INSTRUCTIONS FOR THE TASK: Every line below must be reproduced exactly. Copy them all.

MATERIAL FOR THIS EXERCISE:
--------------------------------------------------
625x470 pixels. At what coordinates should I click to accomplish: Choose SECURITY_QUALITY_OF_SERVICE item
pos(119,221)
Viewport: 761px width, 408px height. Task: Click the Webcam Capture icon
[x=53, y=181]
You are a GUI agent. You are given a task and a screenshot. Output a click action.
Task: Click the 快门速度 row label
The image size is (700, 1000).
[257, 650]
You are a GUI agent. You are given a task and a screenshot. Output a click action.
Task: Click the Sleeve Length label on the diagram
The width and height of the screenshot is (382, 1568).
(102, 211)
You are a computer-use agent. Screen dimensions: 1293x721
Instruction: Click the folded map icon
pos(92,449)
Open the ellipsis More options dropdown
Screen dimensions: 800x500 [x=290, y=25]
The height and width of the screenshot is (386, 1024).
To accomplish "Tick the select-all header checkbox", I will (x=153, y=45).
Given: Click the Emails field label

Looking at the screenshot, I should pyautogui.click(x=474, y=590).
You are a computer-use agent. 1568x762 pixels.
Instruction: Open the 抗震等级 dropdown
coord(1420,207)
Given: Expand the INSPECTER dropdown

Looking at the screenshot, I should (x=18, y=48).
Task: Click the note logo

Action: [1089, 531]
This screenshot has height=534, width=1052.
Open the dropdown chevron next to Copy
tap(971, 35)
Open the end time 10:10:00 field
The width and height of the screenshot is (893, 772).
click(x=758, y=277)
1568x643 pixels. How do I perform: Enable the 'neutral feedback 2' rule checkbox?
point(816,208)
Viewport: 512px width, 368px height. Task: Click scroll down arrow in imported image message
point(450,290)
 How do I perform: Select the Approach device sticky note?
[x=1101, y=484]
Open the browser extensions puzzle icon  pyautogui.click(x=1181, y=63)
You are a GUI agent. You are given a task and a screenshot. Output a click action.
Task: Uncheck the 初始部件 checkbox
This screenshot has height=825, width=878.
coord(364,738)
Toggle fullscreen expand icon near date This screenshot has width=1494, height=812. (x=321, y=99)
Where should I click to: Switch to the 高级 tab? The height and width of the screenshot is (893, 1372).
--------------------------------------------------
YOUR SOLUTION:
625x470 pixels. At what coordinates should I click to accomplish: Choose SECURITY_QUALITY_OF_SERVICE item
pos(119,221)
Viewport: 761px width, 408px height. Task: Click the Webcam Capture icon
[x=53, y=181]
You are a GUI agent. You are given a task and a screenshot. Output a click action.
Task: Click the 快门速度 row label
The image size is (700, 1000).
[257, 650]
You are a GUI agent. You are given a task and a screenshot. Output a click action.
Task: Click the Sleeve Length label on the diagram
The width and height of the screenshot is (382, 1568).
(102, 211)
You are a computer-use agent. Screen dimensions: 1293x721
Instruction: Click the folded map icon
pos(92,449)
Open the ellipsis More options dropdown
Screen dimensions: 800x500 [x=290, y=25]
The height and width of the screenshot is (386, 1024).
To accomplish "Tick the select-all header checkbox", I will (x=153, y=45).
Given: Click the Emails field label

Looking at the screenshot, I should pyautogui.click(x=474, y=590).
You are a computer-use agent. 1568x762 pixels.
Instruction: Open the 抗震等级 dropdown
coord(1420,207)
Given: Expand the INSPECTER dropdown

Looking at the screenshot, I should (x=18, y=48).
Task: Click the note logo

Action: [1089, 531]
This screenshot has height=534, width=1052.
Open the dropdown chevron next to Copy
tap(971, 35)
Open the end time 10:10:00 field
The width and height of the screenshot is (893, 772).
click(x=758, y=277)
1568x643 pixels. How do I perform: Enable the 'neutral feedback 2' rule checkbox?
point(816,208)
Viewport: 512px width, 368px height. Task: Click scroll down arrow in imported image message
point(450,290)
 How do I perform: Select the Approach device sticky note?
[x=1101, y=484]
Open the browser extensions puzzle icon  pyautogui.click(x=1181, y=63)
You are a GUI agent. You are given a task and a screenshot. Output a click action.
Task: Uncheck the 初始部件 checkbox
This screenshot has height=825, width=878.
coord(364,738)
Toggle fullscreen expand icon near date This screenshot has width=1494, height=812. (x=321, y=99)
Where should I click to: Switch to the 高级 tab? The height and width of the screenshot is (893, 1372).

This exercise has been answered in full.